Я молча смотрел на неё, впитывая каждое слово.

— Тяжело? — спросил я.

— Бывает, — честно ответила она. — Первые месяцы были очень тяжёлыми. Физически — неприятно. Тело делает что ему нужно, что оно хочет, не спрашивая тебя, а я, как тебе известно, не умею с этим мириться. — Она снова улыбнулась, но уже с тем оттенком легкой самоиронии. — Но даже тогда — даже когда было совсем скверно и я не могла встать с кровати — я ни разу, ни на секунду не думала, что хотела бы, чтобы этого не было. — Она посмотрела на меня пронзительно. — Ни разу.

Я помолчал, переваривая услышанное.

— И когда носила меня — тоже?

Она посмотрела на меня долго. Что-то в её взгляде стало невыразимо мягче.

— Особенно тогда, — сказала она очень тихо. — Ты — мой Лунный принц. — Она произнесла это без пафоса, как говорят о чём-то точном и проверенном. — Благодаря тебе Бог напомнил мне, как правильно дышать. Ты появился, когда я совсем не понимала, куда иду и что делать с собой. И ты просто появился — маленький, тёплый, полностью мой. И одного этого оказалось достаточно, чтобы весь казавшийся рухнувший мир встал на свои места. — Она помолчала, потом привычным жестом коснулась живота — легко, неосознанно. — А этот ребёнок... на этот раз Бог показывает мне, какая я счастливица. Сколько людей вокруг любят меня и оберегают. Он напоминает мне, что такое безграничная, безусловная любовь. — Она посмотрела на меня с той светлой улыбкой, которая за последние дни стала её постоянным фоном. — Видишь? Совсем не странно. Замечательно.

Я не ответил сразу.

Просто сидел и чувствовал, как что-то во мне меняется. Что-то надламывается и уступает место чему-то другому: простому, детскому трепету перед чудом новой жизни, перед тем, что больше тебя и что ты не вполне умеешь объяснить.

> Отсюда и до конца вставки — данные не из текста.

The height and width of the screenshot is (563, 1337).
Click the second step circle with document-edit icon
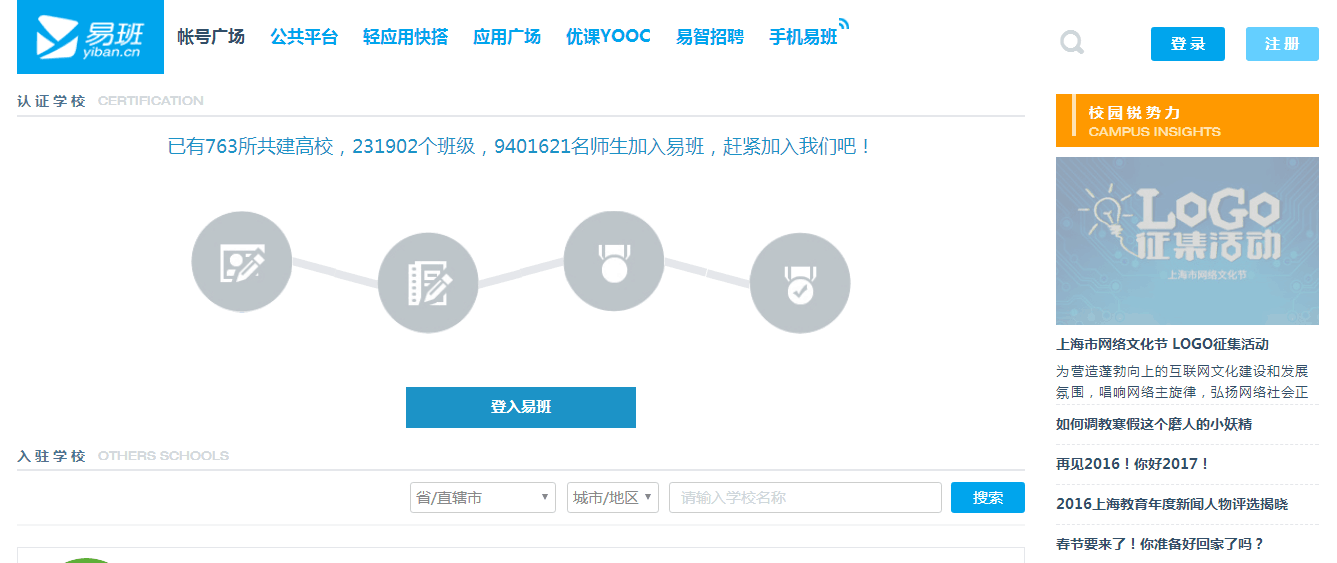pyautogui.click(x=428, y=284)
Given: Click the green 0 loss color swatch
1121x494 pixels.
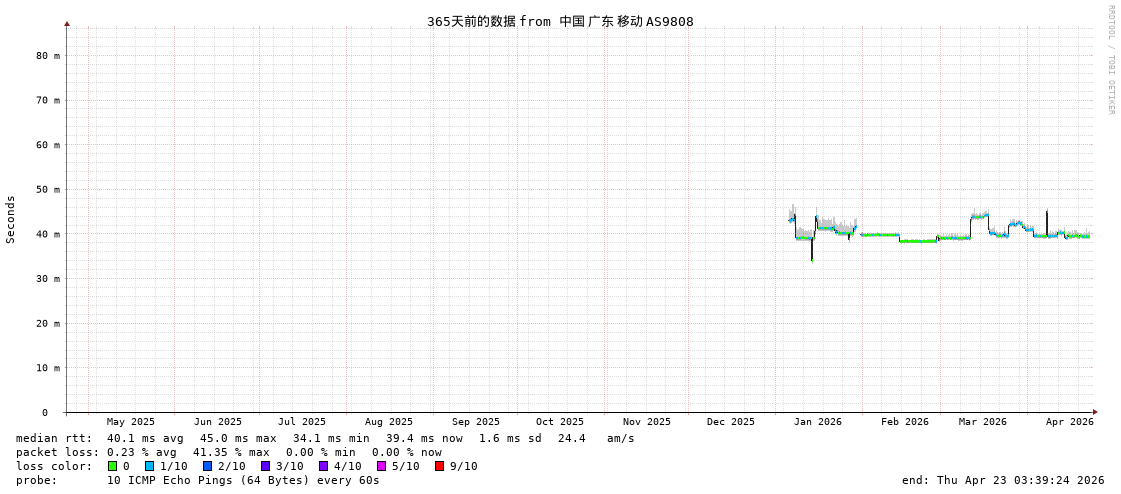Looking at the screenshot, I should pos(112,466).
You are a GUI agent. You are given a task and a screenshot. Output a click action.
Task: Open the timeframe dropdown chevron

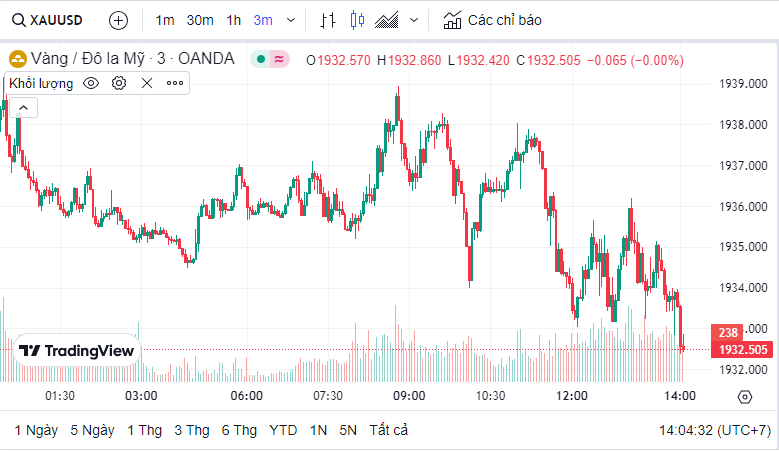click(x=290, y=20)
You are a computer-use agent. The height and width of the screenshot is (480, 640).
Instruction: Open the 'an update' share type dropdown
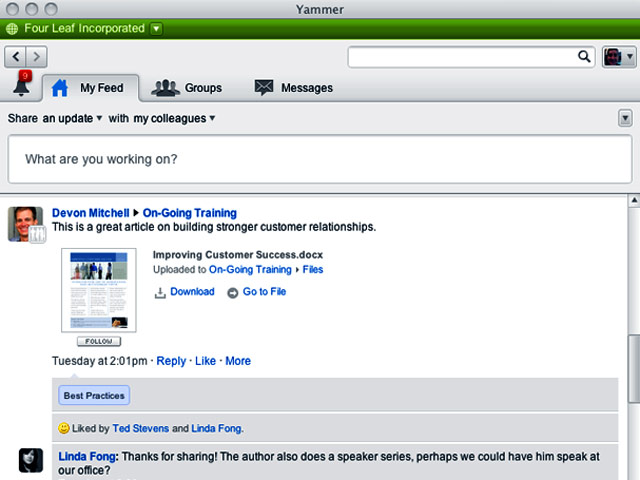click(72, 119)
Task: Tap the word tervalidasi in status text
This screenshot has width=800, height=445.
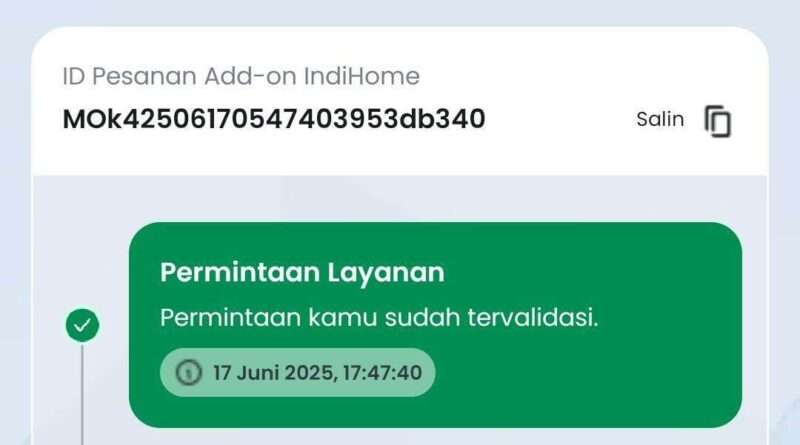Action: click(x=533, y=317)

— Спасибо, — сказал я наконец хрипло.

— За что? — искренне удивилась она.

— За то, что объяснила.

Она засмеялась — тихо, тепло — и ласково потрепала меня по серебристым волосам так, как делала с детства, и совершенно точно не собиралась прекращать вне зависимости от моих заявлений о взрослости.

— Ложись раньше сегодня, — сказала она, плавно поднимаясь с кровати. — Ты опять сидишь над книгами до полуночи.

— Неправда.

— Чистая правда. — Она уже была у двери. — Спокойной ночи, мой лунный принц.

Дверь закрылась. За окном беззвучно шёл снег. В доме было восхитительно тихо и тепло. Я ещё долго сидел в полумраке комнаты и просто смотрел на закрытую деревянную дверь, чувствуя себя абсолютно, безоговорочно счастливым.

***

Регулус Блэк.

Я всегда умел быть незаметным.

Это не было умением в том смысле, в котором обычно используют это слово — чем-то, чему учится намеренно. Это вырабатывалось само, из необходимости, постепенно и неизбежно, как вырабатывается всё, что нужно для выживания в конкретной среде. В мрачном особняке Блэков происходило слишком много вещей, которые творились у тебя прямо перед глазами, но лишь до тех пор, пока ты умел не оказываться на виду. Разговоры, которые замолкали при твоём появлении в дверях. Решения, которые принимались до того, как тебя спрашивали. Взгляды поверх твоей головы, которые ты замечал краем глаза и делал вид, что не замечаешь.

Я научился рано.

Сириус этому не учился никогда.

Сириус всегда был слишком «большим» для любой комнаты и слишком громким для любой тишины. Он врывался в пространство как сквозняк, с грохотом распахивающий окна. И каждый раз вокруг него что-то обязательно опрокидывалось, звенело или ломалось, и никто физически не мог сделать вид, что его здесь нет. Он был первенцем, наследником, тем, на кого возлагали надежды, в ком видели продолжение, о ком говорили. Я же всегда думал, что умение быть незаметным полезнее. Что оно даёт тебе то, что шум не даёт никогда, — возможность видеть, не будучи увиденным.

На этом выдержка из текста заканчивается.